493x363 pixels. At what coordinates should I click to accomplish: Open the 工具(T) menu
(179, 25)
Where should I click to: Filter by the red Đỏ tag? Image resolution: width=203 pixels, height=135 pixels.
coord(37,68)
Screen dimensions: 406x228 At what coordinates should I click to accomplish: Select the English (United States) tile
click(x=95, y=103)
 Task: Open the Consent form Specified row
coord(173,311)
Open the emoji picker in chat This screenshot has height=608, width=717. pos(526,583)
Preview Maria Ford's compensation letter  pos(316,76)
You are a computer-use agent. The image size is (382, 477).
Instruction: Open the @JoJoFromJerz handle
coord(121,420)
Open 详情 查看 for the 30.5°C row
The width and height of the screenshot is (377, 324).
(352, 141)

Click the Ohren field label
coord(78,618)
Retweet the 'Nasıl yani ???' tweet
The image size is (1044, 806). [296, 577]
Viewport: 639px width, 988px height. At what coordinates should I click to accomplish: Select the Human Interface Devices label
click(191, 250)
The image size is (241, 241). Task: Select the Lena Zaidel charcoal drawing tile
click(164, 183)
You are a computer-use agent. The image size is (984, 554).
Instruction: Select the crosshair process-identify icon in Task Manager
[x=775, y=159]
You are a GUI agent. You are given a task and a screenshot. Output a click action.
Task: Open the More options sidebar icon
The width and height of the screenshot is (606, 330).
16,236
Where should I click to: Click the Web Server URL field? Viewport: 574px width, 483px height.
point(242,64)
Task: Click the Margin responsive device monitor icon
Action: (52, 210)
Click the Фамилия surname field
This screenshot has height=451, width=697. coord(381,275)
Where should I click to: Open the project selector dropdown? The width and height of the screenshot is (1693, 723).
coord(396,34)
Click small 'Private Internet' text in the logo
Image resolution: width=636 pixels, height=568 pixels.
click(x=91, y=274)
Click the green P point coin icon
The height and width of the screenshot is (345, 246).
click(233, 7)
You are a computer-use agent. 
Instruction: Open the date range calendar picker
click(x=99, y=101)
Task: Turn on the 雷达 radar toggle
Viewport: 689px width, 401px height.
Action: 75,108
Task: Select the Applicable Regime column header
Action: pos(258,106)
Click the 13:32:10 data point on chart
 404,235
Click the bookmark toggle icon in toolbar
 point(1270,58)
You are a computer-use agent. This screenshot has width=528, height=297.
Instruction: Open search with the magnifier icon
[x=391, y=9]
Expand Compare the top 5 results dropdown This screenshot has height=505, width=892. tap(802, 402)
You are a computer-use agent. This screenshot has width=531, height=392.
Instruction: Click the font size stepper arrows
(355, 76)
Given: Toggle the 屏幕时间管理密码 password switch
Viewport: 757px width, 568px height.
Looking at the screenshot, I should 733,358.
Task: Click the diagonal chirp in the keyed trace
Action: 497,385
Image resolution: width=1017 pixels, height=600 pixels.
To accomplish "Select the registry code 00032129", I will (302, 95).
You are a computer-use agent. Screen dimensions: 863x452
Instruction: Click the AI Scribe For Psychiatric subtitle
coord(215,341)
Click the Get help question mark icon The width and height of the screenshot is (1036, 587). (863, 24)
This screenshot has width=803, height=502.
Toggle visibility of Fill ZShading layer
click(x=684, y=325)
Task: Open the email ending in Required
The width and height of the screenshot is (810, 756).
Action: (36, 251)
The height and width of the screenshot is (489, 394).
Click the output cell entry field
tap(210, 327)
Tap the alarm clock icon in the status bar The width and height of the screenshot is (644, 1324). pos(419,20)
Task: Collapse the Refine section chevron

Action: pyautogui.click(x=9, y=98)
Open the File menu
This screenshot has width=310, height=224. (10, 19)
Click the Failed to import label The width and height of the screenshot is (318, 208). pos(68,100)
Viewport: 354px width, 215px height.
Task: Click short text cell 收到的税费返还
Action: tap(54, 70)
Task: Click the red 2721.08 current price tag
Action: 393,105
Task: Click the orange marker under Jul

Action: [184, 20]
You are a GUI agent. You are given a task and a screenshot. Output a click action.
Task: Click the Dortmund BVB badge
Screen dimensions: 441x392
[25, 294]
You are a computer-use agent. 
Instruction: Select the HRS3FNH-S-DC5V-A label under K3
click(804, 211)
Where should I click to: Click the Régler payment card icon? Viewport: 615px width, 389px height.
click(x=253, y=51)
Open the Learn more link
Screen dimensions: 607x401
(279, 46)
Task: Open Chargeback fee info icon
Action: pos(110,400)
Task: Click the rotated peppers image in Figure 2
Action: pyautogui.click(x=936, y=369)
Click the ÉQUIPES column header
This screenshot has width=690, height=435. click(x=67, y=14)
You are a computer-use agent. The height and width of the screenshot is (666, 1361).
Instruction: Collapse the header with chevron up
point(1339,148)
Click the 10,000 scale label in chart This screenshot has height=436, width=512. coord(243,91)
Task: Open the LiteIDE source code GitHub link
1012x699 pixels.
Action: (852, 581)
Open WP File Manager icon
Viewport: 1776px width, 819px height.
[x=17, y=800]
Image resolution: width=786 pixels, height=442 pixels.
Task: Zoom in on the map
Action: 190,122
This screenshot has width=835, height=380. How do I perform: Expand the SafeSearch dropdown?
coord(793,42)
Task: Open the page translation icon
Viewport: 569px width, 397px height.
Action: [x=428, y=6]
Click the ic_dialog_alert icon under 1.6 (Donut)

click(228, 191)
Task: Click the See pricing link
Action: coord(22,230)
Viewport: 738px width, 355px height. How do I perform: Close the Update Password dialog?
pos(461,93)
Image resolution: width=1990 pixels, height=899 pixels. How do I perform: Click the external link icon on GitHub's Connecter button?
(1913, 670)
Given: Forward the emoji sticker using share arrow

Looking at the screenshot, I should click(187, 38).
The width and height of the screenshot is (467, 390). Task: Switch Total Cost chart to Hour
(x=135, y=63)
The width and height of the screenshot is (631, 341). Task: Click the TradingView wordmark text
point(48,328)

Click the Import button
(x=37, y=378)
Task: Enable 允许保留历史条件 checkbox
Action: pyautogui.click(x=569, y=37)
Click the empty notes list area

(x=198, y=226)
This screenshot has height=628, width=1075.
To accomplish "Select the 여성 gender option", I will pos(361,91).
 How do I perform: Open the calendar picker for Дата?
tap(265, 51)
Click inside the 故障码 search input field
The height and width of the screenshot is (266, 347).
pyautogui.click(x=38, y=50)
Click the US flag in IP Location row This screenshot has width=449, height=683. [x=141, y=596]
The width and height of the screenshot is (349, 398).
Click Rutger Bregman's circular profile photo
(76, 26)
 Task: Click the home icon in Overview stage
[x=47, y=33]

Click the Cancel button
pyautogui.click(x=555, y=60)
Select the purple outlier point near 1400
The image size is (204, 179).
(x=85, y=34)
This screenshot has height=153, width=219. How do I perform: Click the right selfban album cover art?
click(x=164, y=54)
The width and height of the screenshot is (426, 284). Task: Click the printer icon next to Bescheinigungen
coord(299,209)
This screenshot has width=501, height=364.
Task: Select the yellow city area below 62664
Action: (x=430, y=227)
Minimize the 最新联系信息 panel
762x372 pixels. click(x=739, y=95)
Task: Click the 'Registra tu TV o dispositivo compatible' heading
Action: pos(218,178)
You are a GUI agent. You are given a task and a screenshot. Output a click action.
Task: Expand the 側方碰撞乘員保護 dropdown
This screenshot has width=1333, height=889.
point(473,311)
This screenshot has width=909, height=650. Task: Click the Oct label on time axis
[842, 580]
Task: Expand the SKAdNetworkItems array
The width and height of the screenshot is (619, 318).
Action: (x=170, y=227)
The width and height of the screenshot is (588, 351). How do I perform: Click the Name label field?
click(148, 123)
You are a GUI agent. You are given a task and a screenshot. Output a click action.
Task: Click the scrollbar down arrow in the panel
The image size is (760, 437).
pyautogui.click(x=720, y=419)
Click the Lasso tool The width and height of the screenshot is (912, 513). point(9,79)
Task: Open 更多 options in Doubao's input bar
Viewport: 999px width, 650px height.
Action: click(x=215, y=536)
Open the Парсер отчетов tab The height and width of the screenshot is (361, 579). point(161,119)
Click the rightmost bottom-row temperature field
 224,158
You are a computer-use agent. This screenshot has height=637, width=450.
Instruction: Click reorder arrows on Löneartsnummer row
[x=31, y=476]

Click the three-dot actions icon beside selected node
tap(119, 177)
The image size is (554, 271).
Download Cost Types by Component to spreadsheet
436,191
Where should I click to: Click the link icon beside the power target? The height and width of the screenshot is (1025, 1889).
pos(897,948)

________

**WHAT YOU ARE ASKED TO DO:** In the listing above, start at the line with "You are a computer-use agent. The height", go on through the line with "Task: Open the LiteIDE", and copy each of those lines exactly; leave out all the rest.

**SOLUTION FOR THIS EXERCISE:**
You are a computer-use agent. The height and width of the screenshot is (666, 1361).
Instruction: Collapse the header with chevron up
point(1339,148)
Click the 10,000 scale label in chart This screenshot has height=436, width=512. coord(243,91)
Task: Open the LiteIDE source code GitHub link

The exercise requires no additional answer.